Racial composition as of the 2020 census
| Race | Number | Percent |
|---|---|---|
| White | 978 | 57.6% |
| Black or African American | 294 | 17.3% |
| American Indian and Alaska Native | 22 | 1.3% |
| Asian | 51 | 3.0% |
| Native Hawaiian and Other Pacific Islander | 41 | 2.4% |
| Some other race | 74 | 4.4% |
| Two or more races | 237 | 14.0% |
| Hispanic or Latino (of any race) | 258 | 15.2% |

===Education===
The percent of those with a bachelor's degree or higher was estimated to be 16.8% of the population.

===Income and poverty===
The 2016–2020 5-year American Community Survey estimates show that the median household income was $44,054 (with a margin of error of +/- $6,677) and the median family income was $44,857 (+/- $15,039). Males had a median income of $31,517 (+/- $4,790) versus $23,902 (+/- $2,928) for females. The median income for those above 16 years old was $29,281 (+/- $5,458). Approximately, 6.1% of families and 13.0% of the population were below the poverty line, including 14.2% of those under the age of 18 and 11.0% of those ages 65 or over.

===2010 census===
As of the census of 2010, there were 1,560 people, 651 households, and 430 families residing in the city. The population density was 1857.1 PD/sqmi. There were 788 housing units at an average density of 938.1 /sqmi. The racial makeup of the city was 72.1% White, 11.4% African American, 1.2% Native American, 1.9% Asian, 0.8% Pacific Islander, 3.7% from other races, and 8.9% from two or more races. Hispanic or Latino of any race were 11.5% of the population.

There were 651 households, of which 37.8% had children under the age of 18 living with them, 48.2% were married couples living together, 13.1% had a female householder with no husband present, 4.8% had a male householder with no wife present, and 33.9% were non-families. 26.6% of all households were made up of individuals, and 4% had someone living alone who was 65 years of age or older.

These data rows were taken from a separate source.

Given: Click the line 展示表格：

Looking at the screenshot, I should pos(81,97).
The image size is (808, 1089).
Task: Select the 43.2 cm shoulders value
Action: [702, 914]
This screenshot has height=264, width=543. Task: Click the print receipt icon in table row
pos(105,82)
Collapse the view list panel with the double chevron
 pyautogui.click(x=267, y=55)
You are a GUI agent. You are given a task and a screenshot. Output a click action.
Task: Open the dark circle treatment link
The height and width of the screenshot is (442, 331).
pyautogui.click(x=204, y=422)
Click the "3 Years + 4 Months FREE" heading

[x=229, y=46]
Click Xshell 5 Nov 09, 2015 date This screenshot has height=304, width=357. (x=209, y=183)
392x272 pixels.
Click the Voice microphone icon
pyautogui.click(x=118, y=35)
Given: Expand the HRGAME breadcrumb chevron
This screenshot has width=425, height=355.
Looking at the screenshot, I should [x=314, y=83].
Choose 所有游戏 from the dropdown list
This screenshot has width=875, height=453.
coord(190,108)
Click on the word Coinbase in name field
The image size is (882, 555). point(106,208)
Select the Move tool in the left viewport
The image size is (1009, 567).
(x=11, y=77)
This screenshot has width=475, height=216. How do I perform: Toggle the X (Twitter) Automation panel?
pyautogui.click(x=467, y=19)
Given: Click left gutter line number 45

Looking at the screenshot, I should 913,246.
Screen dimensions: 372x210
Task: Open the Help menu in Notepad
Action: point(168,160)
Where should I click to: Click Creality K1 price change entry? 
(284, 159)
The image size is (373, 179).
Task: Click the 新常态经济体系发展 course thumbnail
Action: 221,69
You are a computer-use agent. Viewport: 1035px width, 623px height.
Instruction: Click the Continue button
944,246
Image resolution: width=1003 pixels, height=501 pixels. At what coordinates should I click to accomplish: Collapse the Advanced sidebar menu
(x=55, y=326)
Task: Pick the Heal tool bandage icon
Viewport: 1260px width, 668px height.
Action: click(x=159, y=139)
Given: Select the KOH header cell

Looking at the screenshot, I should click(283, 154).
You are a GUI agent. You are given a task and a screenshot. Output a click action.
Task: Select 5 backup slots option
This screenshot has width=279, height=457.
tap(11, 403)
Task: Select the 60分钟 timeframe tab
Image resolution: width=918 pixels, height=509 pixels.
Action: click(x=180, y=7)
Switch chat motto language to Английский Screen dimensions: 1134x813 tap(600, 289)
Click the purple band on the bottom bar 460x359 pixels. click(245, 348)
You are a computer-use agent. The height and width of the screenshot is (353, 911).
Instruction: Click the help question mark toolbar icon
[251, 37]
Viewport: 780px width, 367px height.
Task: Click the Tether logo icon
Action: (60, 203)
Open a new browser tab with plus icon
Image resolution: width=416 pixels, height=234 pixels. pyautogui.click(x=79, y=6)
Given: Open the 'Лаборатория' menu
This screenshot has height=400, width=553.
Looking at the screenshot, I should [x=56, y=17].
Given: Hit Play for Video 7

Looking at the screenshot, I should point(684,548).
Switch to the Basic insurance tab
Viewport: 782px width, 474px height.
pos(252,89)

The average household size was 2.36 and the average family size was 2.85.

The median age in the city was 25.3 years. 25.8% of residents were under the age of 18; 23.5% were between the ages of 18 and 24; 27% were from 25 to 44; 17.4% were from 45 to 64; and 6.3% were 65 years of age or older. The gender makeup of the city was 51.6% male and 48.4% female.

===2000 census===
As of the census of 2000, there were 1,184 people, 458 households, and 333 families residing in the city. The population density was 1,406.4 PD/sqmi. There were 528 housing units at an average density of 627.2 /sqmi. The racial makeup of the city was 78.12% White, 9.04% African American, 1.10% Native American, 3.46% Asian, 0.25% Pacific Islander, 3.46% from other races, and 4.56% from two or more races. Hispanic or Latino of any race were 6.08% of the population.

There were 458 households, out of which 38.6% had children under the age of 18 living with them, 52.0% were married couples living together, 17.0% had a female householder with no husband present, and 27.1% were non-families. 19.7% of all households were made up of individuals, and 3.5% had someone living alone who was 65 years of age or older. The average household size was 2.59 and the average family size was 2.92.

In the city, the population was spread out, with 29.3% under the age of 18, 12.6% from 18 to 24, 33.8% from 25 to 44, 18.0% from 45 to 64, and 6.3% who were 65 years of age or older. The median age was 30 years. For every 100 females, there were 96.4 males. For every 100 females age 18 and over, there were 95.6 males.

The median income for a household in the city was $31,033, and the median income for a family was $32,368. Males had a median income of $26,058 versus $17,344 for females. The per capita income for the city was $13,022. About 12.9% of families and 13.3% of the population were below the poverty line, including 17.4% of those under age 18 and none of those age 65 or over.

==Education==
The community is served by Geary County USD 475 public school district.